Orchestre National de France, Gatti, Royal Albert Hall | Classical music reviews, news & interviews
Orchestre National de France, Gatti, Royal Albert Hall
A hit-and-miss Prom for Gatti's French band
It was one of those moments that every conductor (and orchestra) dreads: “The Procession of the Sage” from Stravinsky’s The Rite of Spring is in rip-roaring full cry, percussion grinding and scratching, high trumpet screeching – but Daniele Gatti, it would seem, loses a bar somewhere and gives his Orchestre National de France a premature cut-off, leaving the entire brass section between a rock and a hard place. Stop or play on? An ignominious collapse ensues – as big a blunder as I’ve heard in any professional concert in years. Who says The Rite of Spring no longer has the capacity to shock?Unfair, perhaps, to start a review with the low-point of the evening, particularly as I have such enormous respect for Gatti, but this was a problematic Prom for him in so many respects. Since I’ve begun with the Rite, let’s just say that this was a performance to remind us that Stravinsky’s seminal score is not as easy as it is made to sound these days. France’s oldest established orchestra really had its work cut out and quite apart from the big gaff towards the end of part one, I, for one, never felt totally secure. Would the “Dance of the Earth” and the “Sacrificial Dance” make it to the double-bar line? It was edge-of-seat stuff alright, the final bars of both parts sounding decidedly precarious.

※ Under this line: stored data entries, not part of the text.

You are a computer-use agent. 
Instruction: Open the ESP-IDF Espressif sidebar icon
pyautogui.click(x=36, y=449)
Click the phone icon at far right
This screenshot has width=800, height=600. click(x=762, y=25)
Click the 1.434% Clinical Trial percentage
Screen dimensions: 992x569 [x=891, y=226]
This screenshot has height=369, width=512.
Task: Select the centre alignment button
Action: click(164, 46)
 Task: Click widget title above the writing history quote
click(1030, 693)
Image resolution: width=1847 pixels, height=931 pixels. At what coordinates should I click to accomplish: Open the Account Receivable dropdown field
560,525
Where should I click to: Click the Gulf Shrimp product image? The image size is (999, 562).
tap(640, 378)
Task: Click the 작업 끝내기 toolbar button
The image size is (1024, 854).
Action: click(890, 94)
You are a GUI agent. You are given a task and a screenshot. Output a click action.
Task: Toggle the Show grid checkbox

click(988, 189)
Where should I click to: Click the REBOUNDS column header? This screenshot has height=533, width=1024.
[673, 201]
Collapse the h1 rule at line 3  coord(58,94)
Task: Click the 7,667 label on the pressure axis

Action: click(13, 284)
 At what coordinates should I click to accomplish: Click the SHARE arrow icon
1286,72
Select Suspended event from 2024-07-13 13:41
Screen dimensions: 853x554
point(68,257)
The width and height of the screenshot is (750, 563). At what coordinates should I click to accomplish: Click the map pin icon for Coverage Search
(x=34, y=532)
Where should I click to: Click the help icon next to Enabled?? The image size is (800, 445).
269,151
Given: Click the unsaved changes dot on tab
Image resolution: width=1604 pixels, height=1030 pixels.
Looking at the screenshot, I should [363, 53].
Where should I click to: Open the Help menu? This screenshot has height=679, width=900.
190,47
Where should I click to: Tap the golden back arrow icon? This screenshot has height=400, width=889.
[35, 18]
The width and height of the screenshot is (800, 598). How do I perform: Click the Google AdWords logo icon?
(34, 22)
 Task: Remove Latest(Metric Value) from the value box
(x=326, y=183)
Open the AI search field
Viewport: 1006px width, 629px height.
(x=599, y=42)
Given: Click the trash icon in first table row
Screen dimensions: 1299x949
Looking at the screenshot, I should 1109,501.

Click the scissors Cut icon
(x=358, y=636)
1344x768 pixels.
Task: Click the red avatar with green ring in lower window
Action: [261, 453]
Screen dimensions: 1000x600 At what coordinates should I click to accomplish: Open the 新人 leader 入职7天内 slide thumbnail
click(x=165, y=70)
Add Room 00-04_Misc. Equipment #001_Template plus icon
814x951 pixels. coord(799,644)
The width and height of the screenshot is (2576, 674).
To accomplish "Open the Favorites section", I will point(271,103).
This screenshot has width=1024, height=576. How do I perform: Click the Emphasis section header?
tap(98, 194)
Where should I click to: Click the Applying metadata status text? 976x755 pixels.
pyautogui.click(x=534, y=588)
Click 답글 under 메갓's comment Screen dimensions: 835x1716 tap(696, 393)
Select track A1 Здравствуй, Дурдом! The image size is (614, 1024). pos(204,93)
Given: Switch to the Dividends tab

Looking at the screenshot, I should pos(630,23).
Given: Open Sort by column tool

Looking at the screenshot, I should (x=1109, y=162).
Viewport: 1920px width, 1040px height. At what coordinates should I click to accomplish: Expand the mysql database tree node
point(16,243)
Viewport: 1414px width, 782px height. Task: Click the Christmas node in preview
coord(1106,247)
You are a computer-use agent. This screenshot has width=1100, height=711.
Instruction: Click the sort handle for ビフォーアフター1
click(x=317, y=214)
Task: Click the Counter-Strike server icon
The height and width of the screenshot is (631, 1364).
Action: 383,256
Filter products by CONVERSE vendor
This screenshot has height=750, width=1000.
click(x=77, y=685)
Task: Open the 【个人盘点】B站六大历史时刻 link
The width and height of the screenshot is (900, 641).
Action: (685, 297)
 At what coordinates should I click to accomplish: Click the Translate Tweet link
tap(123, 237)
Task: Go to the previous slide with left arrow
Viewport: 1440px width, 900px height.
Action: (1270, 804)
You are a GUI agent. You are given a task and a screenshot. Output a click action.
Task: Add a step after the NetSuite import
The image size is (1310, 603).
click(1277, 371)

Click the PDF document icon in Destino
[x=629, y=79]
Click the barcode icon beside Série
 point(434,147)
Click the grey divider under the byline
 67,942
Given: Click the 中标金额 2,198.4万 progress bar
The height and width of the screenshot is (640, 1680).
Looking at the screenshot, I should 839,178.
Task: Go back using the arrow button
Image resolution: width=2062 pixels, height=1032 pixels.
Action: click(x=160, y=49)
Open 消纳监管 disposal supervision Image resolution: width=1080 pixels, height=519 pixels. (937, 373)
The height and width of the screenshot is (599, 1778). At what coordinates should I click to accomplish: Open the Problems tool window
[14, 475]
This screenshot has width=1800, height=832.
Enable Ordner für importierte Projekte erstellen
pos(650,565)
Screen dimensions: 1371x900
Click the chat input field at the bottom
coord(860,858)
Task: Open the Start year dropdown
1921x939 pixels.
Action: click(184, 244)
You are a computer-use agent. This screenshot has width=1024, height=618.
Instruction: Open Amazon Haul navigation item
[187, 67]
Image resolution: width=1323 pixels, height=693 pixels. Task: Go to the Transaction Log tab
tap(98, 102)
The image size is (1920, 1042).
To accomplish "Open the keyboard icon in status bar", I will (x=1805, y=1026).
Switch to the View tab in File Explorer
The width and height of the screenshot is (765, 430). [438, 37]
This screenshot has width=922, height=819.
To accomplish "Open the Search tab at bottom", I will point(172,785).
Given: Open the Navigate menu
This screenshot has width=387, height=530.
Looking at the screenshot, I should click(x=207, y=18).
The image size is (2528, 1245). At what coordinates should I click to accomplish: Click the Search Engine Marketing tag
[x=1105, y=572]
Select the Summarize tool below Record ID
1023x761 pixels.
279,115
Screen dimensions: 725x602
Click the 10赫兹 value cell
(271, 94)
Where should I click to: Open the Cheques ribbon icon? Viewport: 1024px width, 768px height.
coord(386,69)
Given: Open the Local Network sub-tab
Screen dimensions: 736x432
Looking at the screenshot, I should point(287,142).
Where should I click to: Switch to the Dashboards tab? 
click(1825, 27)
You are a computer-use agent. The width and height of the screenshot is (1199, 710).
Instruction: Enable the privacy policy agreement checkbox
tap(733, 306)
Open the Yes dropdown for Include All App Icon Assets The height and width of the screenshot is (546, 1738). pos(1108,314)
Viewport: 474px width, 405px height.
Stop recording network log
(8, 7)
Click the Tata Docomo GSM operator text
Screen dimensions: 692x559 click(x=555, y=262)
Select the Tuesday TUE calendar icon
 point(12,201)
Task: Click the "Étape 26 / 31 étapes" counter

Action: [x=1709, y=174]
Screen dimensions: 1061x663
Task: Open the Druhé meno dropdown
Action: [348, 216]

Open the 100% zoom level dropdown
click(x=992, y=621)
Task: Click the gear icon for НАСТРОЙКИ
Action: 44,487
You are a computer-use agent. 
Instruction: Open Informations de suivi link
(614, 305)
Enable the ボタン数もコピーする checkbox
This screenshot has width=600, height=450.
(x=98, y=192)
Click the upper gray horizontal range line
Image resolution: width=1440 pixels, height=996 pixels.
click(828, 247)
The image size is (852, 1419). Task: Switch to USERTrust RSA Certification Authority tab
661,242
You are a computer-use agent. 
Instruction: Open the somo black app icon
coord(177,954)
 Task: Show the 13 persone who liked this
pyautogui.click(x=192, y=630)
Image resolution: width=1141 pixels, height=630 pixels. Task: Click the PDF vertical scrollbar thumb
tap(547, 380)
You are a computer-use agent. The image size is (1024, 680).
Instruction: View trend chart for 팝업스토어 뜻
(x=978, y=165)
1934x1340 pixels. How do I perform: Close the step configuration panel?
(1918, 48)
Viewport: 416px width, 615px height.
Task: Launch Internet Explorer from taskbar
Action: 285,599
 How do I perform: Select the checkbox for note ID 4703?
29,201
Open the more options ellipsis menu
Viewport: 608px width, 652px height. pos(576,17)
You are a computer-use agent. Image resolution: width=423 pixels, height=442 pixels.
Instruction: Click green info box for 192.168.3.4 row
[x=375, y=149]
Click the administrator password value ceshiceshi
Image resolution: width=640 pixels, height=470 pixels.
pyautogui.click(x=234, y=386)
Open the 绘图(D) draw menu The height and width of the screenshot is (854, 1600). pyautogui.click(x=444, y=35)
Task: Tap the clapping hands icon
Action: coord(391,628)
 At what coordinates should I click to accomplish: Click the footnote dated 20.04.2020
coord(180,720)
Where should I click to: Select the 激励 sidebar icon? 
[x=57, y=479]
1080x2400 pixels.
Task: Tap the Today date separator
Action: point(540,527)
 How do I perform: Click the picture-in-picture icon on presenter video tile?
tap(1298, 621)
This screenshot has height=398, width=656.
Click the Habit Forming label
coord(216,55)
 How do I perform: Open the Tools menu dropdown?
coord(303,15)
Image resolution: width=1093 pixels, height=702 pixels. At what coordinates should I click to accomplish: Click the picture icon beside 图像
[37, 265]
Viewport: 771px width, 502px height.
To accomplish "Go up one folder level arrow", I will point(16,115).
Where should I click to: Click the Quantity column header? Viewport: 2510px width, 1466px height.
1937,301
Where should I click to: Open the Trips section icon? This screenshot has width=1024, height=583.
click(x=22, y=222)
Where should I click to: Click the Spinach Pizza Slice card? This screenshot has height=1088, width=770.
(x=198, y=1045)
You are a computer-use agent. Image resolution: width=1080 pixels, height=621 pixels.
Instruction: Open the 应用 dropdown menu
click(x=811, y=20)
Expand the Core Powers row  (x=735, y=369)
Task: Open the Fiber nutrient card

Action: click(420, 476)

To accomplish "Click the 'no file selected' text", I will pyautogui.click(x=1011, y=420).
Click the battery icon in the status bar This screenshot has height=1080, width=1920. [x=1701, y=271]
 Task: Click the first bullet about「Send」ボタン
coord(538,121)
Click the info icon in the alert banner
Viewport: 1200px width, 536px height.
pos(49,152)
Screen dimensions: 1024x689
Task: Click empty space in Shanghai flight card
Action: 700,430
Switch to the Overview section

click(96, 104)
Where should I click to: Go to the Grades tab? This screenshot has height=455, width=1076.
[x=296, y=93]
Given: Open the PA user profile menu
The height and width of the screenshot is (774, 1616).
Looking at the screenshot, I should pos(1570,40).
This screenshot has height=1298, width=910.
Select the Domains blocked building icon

And Gatti had begun so interestingly, launching into the accented chords of the “Auguries of Spring” with disarmingly springy lightness (it isn’t marked, as it is so often played, triple-forte) – enough to suggest that this might prove to be an especially balletic reading of the score. Well, it was to a point – the point at which the dancers started stepping on each others' toes. Yes, of course, it had exciting moments – when does it not? – but actually it just wasn’t good enough.
The concert had begun in strange and beautiful symmetry to the Rite’s opening bassoon solo with the languorous flute solo of that other Ballets Russes cause cèlébre, Debussy’s Prélude à l’après-midi d’un faune. An easy suppleness, a tantalising restraint, marked out Gatti’s reading and the orchestra, in marked contrast to the Rite, were so relaxed they were almost horizontal.
Gatti was taking his time, too – time-and-a-half in Debussy’s La mer. Opening with a gorgeously half-lit sonority and throbbing undertow, the distinctive thing about this performance was clarity without over-accentuation. The French know (and so does Gatti, it seems) how to work the tempo-rubato, how to soften the contours and mix the colours, how to keep the brush strokes discreet so that passages like that for divisi cellos in the first sketch don’t come across as too "literal". But it needed more variety of pace and despite many luminous passages – not least that in violin harmonics and flute, the still moment just prior to the grand peroration – it was apt to over-luxuriate. And I’m surprised that Gatti, a man of good taste, chose to include those spurious trumpet fanfares to the expectant string tremolandi in the closing pages.
Incidentally, the Albert Hall was jam-packed to the rafters, which just goes to show that in a record-breaking season you can shut down the tube network but you won’t keep the Proms audience away.